Data excerpts:
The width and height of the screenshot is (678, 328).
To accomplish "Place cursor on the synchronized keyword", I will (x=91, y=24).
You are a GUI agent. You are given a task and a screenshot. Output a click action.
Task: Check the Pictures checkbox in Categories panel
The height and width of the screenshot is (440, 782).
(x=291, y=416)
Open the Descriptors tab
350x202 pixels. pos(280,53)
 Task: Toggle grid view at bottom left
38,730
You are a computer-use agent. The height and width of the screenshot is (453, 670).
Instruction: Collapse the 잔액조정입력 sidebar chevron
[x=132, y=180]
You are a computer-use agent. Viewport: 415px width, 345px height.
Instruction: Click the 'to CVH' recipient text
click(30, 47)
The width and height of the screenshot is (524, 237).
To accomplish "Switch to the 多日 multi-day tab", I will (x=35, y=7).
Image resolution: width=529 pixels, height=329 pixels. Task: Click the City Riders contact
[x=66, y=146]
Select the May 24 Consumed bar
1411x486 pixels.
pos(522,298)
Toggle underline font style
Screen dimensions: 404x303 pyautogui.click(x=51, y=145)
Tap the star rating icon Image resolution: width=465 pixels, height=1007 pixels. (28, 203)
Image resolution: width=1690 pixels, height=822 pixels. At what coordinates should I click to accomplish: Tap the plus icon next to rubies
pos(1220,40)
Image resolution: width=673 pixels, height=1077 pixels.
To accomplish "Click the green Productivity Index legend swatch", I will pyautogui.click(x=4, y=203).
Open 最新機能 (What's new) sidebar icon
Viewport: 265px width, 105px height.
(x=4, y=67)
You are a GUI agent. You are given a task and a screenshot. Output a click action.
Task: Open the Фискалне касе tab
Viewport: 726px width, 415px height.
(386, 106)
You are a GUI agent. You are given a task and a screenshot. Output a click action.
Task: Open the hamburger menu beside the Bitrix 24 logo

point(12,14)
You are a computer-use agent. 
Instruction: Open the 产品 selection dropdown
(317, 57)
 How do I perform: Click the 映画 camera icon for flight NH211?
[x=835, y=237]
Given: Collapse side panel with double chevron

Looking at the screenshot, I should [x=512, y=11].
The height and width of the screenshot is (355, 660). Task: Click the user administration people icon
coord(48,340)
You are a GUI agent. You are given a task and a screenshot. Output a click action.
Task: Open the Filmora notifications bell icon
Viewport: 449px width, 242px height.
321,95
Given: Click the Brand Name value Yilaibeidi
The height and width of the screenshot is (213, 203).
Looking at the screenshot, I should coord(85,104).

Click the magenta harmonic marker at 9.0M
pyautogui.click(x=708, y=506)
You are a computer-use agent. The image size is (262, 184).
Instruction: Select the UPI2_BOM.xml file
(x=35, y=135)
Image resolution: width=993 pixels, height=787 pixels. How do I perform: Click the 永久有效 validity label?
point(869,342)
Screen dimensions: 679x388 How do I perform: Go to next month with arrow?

TASK REQUIREMENTS: The result is a copy of every line above where the word "will" shows up.

RESPONSE TO THIS TASK:
To accomplish "Place cursor on the synchronized keyword", I will (x=91, y=24).
To accomplish "Switch to the 多日 multi-day tab", I will (x=35, y=7).
To accomplish "Click the green Productivity Index legend swatch", I will pyautogui.click(x=4, y=203).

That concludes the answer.